THE PUBLIC RESPONDENT NLRC COMMITTED GRAVE ABUSE OF DISRECTION IN GIVING DUE COURSE TO THE APPEAL OF THE PRIVATE RESPONDENTS DESPITE THE FACT THAT THE SAME WAS FILED BEYOND THE TEN-DAY REGLEMENTARY PERIOD.

III

THE PUBLIC RESPONDENT NLRC COMMITTED GRAVE ABUSE OF DISCRETION IN HOLDING THAT THE PRIVATE RESPONDENTS WERE ILLEGALLY DISMISSED.

IV

THE PUBLIC RESPONDENT NLRC COMMITTED GRAVE ABUSE OF DISCRETION IN AWARDING BACKWAGES TO THE PRIVATE RESPONDENTS.

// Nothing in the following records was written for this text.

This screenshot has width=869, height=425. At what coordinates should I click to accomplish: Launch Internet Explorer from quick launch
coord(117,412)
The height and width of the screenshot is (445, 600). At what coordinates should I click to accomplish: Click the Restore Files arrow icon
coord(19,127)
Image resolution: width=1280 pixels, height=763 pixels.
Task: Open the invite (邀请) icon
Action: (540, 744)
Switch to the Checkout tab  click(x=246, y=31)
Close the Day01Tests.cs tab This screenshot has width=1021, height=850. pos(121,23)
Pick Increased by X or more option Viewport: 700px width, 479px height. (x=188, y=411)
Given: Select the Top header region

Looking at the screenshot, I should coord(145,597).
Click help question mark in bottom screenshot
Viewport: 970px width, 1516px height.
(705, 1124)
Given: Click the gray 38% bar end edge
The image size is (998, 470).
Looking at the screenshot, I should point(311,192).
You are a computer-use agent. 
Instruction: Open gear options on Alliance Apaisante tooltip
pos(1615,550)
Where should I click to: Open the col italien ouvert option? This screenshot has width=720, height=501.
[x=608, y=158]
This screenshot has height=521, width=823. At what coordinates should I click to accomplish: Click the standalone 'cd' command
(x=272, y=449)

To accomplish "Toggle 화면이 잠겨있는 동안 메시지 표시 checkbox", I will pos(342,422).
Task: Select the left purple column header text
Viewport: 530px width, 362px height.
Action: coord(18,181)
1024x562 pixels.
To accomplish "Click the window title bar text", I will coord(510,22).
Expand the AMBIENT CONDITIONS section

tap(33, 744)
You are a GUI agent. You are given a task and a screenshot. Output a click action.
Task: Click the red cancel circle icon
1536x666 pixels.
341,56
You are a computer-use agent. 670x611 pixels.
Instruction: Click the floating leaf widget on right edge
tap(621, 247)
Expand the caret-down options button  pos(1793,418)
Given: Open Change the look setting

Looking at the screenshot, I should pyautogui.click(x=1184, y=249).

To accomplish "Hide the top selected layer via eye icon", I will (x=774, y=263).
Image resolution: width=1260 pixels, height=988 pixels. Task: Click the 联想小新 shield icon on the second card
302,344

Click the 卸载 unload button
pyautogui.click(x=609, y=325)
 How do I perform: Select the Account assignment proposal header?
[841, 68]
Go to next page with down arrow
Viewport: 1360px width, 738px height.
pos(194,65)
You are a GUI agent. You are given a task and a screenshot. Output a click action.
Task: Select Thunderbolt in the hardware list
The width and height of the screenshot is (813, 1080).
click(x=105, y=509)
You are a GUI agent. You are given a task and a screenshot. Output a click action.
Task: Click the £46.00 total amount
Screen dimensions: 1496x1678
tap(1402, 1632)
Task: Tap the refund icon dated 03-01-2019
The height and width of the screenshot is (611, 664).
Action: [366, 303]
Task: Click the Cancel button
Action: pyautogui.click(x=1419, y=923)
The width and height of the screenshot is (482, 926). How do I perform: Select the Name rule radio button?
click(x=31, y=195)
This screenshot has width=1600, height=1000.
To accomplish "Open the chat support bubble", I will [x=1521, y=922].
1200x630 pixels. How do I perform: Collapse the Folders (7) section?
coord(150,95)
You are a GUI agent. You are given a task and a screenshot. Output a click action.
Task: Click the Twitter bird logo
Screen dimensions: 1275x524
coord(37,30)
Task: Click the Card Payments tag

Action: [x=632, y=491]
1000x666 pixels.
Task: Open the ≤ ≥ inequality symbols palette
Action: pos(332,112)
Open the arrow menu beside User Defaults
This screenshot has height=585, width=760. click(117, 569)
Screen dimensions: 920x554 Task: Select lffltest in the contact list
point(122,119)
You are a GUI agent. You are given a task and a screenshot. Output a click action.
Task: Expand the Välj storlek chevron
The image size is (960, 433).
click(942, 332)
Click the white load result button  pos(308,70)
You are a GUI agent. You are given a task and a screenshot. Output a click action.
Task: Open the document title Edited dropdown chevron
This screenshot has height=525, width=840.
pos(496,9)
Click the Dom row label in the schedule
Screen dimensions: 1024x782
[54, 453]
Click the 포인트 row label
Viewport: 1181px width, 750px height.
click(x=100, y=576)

Anent their first, third and fourth grounds, petitioners maintained that the NLRC was bound by the findings of fact of the Labor Arbiter who received both the testimonial and documentary evidence for the parties; and that the Labor Arbiter’s decision was anchored on reason and experience for it was a matter of judicial notice that a road project had several phases which required different skills for specific periods. As to the carpenters, after the completion of the construction of the motor pool building and bunkhouse, their services were no longer needed, while the survey aides were necessary only for the first phase of the project, which was road realignment. The laborers, on their part, were employed for the menial tasks of digging canals, laying concrete pipes and the like. Hence, these employees were project employees and were laid off only upon the completion of the phase of the project to which they were assigned. As such, the twin procedural requirements of notice and hearing did not apply to them. As to the watchmen, they were hired on a temporary basis and were replaced when SODECO hired licensed and armed security guards to secure the valuable construction equipment which had arrived. Petitioners likewise assailed the award of back wages to complainants who did not submit their affidavits nor appear during the trial, or to those who even moved for the dismissal of their complaint.

As to their second ground, petitioners argued that since the NLRC was definite in finding that the appeal was filed late, the decision of the Labor Arbiter had thus become final. As the period to appeal is mandatory and jurisdictional, the NLRC then committed grave abuse of discretion when it reconsidered its earlier order dismissing the appeal on ground of “interest of justice.”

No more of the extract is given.